The use of machine learning approaches in breast cancer classification has increased significantly in recent years. Decision tree-based structures that use a small number of clinically meaningful variables offer advantages in interpretability and clinical usability. The decision flow of the model is structured to align with clinical reasoning. Most of the variables used in the model can be easily obtained during standard clinical evaluation, increasing the model’s applicability even in healthcare settings with limited resources.

Limitations and Future Directions

The main limitation of this study is the small size of the dataset and the issue of class imbalance. The dataset’s lack of molecular markers limits differentiation of malignant tumor types. Validation with larger, multi-center datasets including molecular and subtype data is recommended. The absence of molecular markers such as hormone receptor status (ER/PR), HER2 status, and BRCA mutations in the model limits its ability to reflect biological heterogeneity in full. Metastasis was assessed only as present/absent, without subtypes. Missing molecular and metastasis subtype data limits personalized prediction. The model is based on static clinical data and does not account for the temporal evolution of the disease.

In future studies, the use of larger, multi-center, and balanced datasets is crucial to enhance the generalizability of the model. Furthermore, incorporating more comprehensive clinical and biological variables such as family history, personal medical history, tumor localization, molecular markers (ER/PR, HER2, BRCA), and metastasis types will significantly strengthen the capacity for personalized prediction. The three-stage customized model is suitable only for preliminary screening, as it does not include molecular subtypes. For definitive diagnosis and treatment planning, immunohistochemistry (IHC) and genetic tests are required. In field applications as a clinical decision support system, the model’s impact on physicians’ decision-making processes, decision speed, and patient confidence should be evaluated.

This study developed an explainable decision tree model for breast cancer malignancy classification based on four key clinical variables. The model achieved a high level of accuracy (AUC: 91.89), offering a practical tool that can support clinicians in rapid screening and triage processes, particularly in resource-limited healthcare settings. Its transparent logic may help patients understand decisions, reduce anxiety, and build trust. The absence of molecular markers and metastasis localization limits the model’s applicability in definitive treatment planning. Therefore, the model should be used solely for preliminary assessment before histopathological evaluation.
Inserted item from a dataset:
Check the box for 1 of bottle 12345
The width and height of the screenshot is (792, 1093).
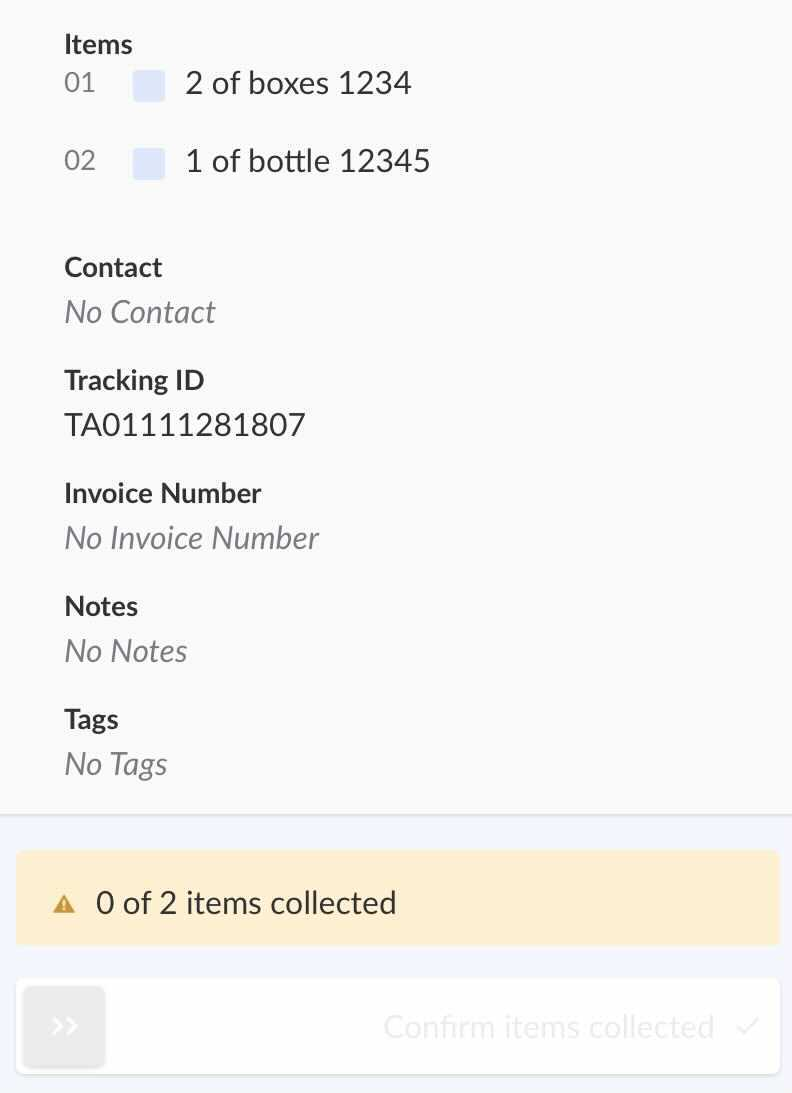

Future studies should focus on integrating molecular markers and metastasis types into the model, performing multi-center external validation, and prospectively evaluating the model’s impact on patient-physician decision-making processes. Though not for biopsy prioritization or urgent surgery, the model is a foundational and applicable clinical tool. The dataset analyzed during the current study is publicly available on the Kaggle platform. The data are fully anonymized and comply with the data-sharing policies of the source platform.

A standard message is suggested: “You are in a high-risk group; this is not a diagnosis and should be confirmed.”